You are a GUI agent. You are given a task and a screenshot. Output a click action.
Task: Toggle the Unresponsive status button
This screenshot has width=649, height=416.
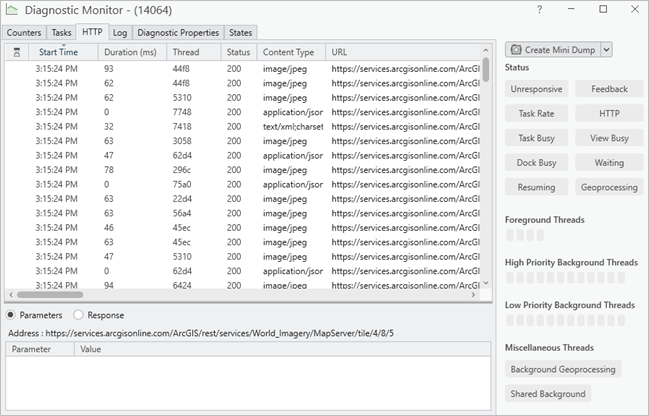click(x=536, y=89)
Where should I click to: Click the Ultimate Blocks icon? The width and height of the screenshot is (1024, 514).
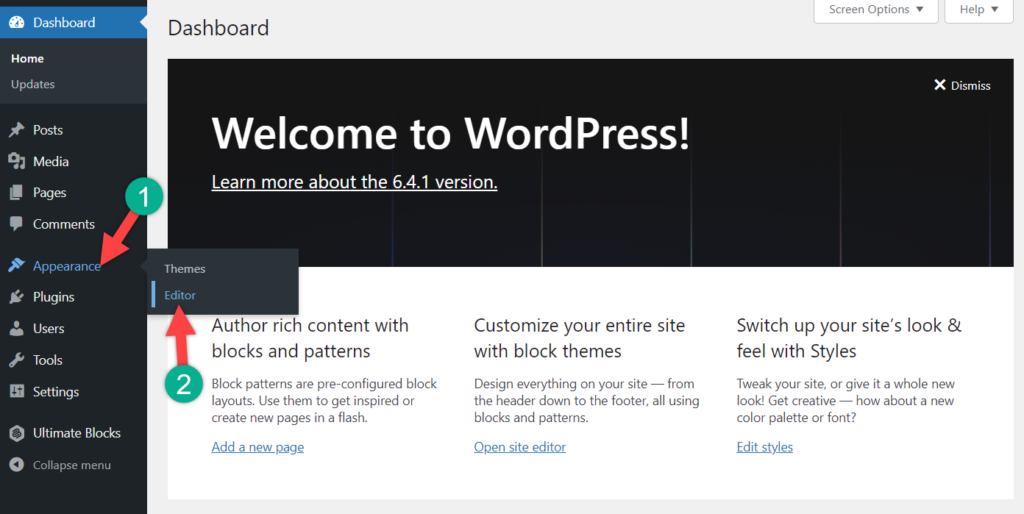point(16,433)
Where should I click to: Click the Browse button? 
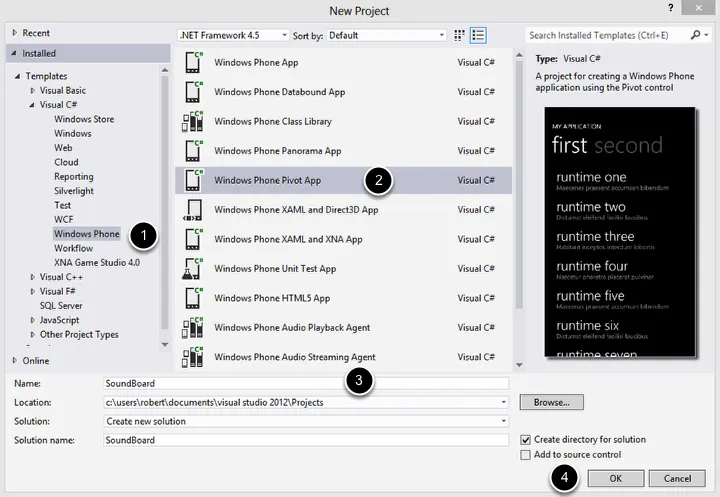point(551,403)
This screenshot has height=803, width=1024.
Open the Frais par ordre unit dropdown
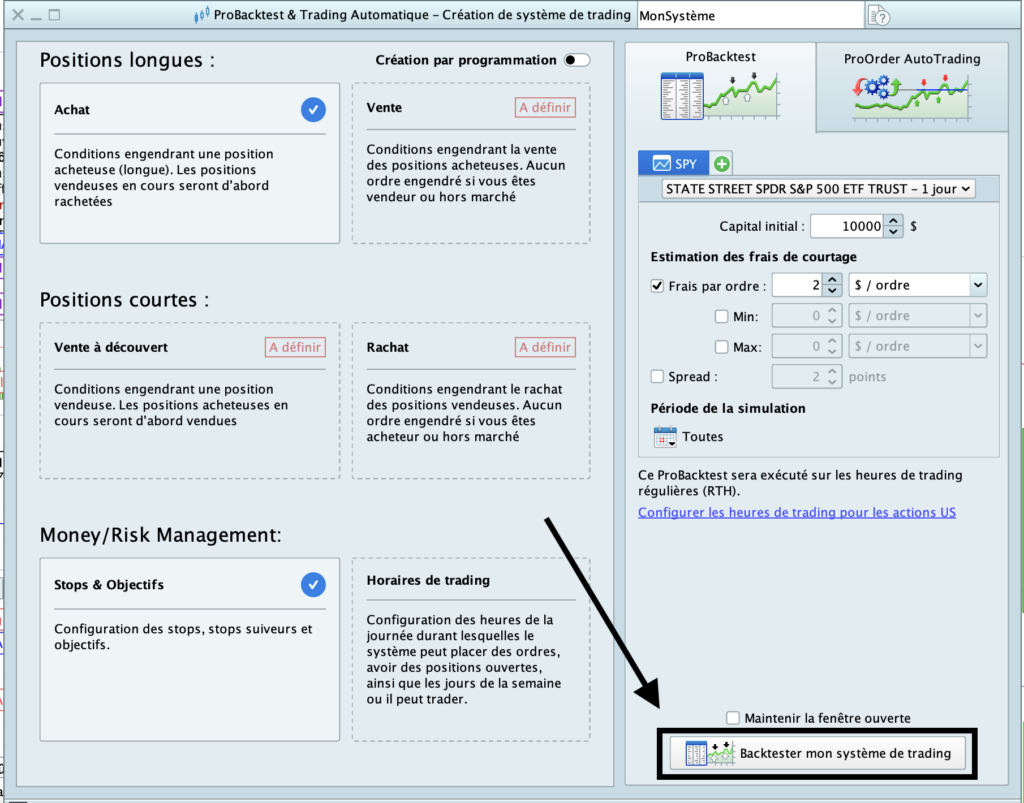(917, 285)
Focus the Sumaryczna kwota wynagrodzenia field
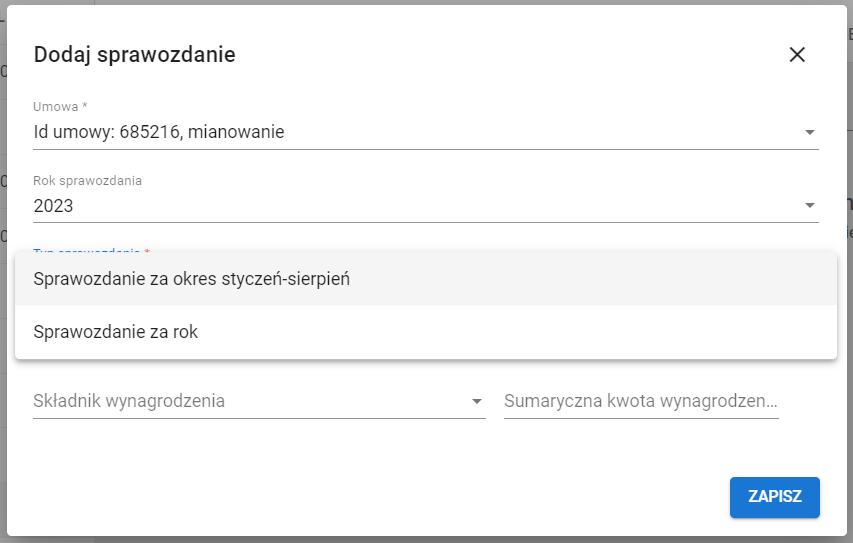This screenshot has width=853, height=543. 640,401
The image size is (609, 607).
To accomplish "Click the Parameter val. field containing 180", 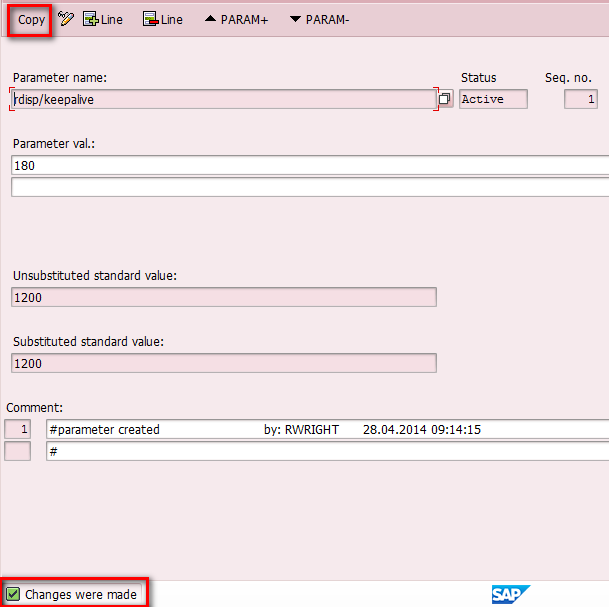I will (310, 165).
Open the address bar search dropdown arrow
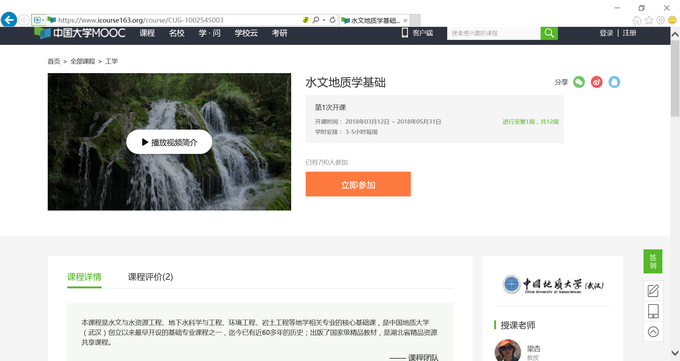The height and width of the screenshot is (361, 680). point(324,20)
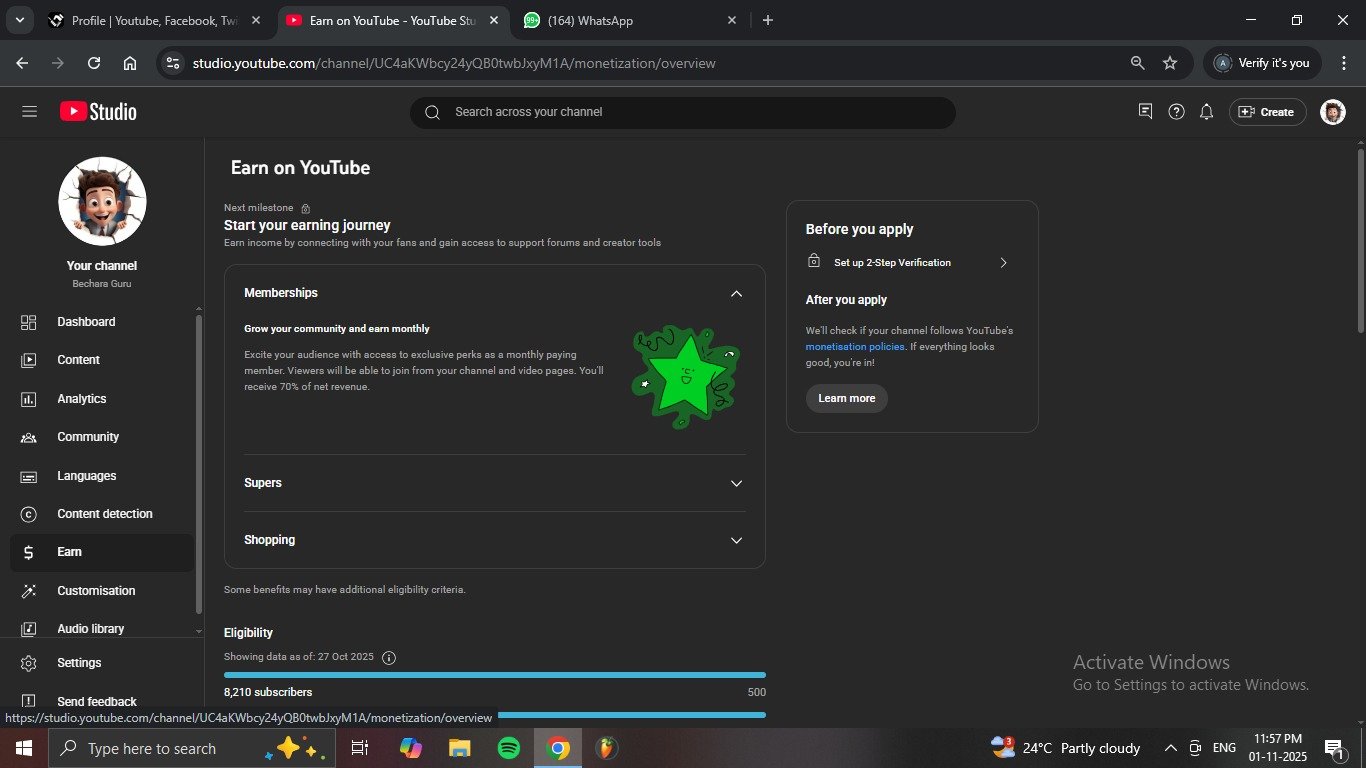Click the subscribers eligibility progress bar
Screen dimensions: 1366x768
(494, 675)
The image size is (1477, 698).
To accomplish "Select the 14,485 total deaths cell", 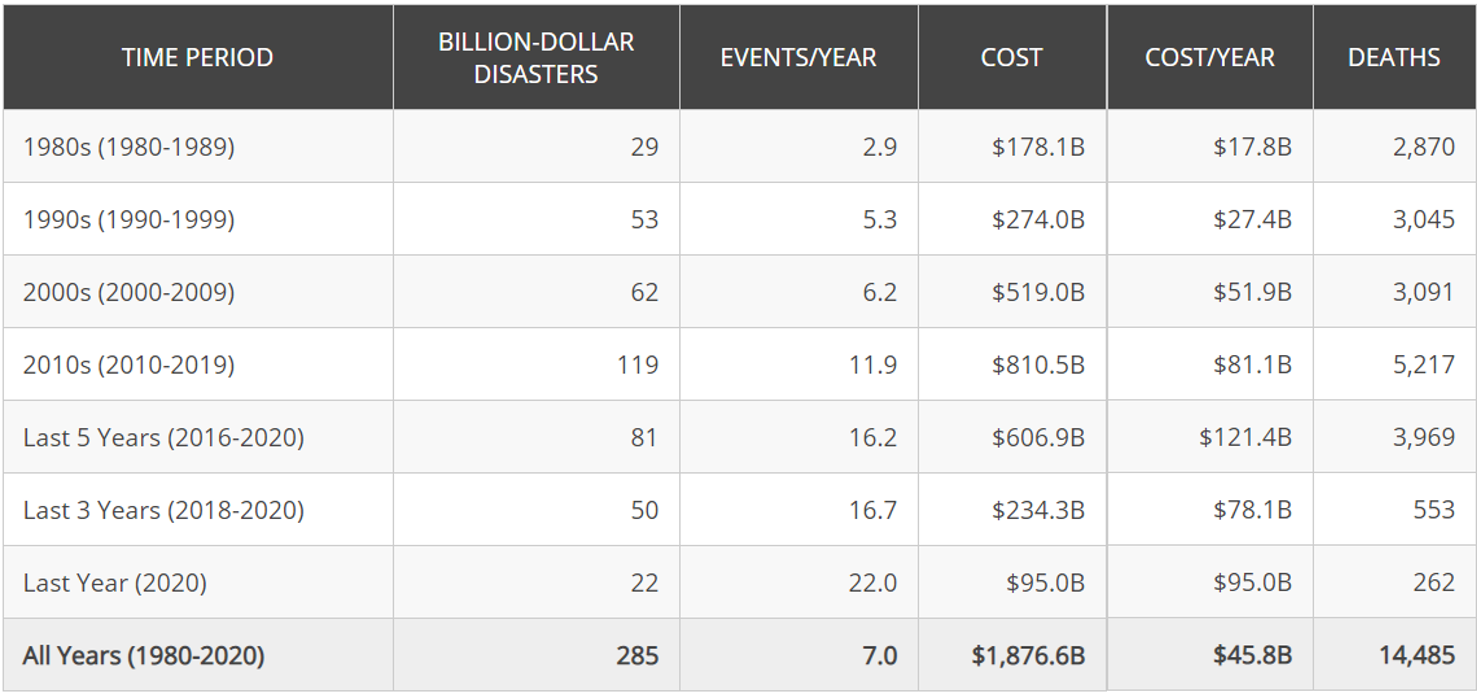I will [1416, 656].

§ WHAT TO DO
Among the records, find each line where the word "size" occurs, and copy it.

§ TASK SOLUTION
The image size is (609, 607).
The image size is (1477, 698).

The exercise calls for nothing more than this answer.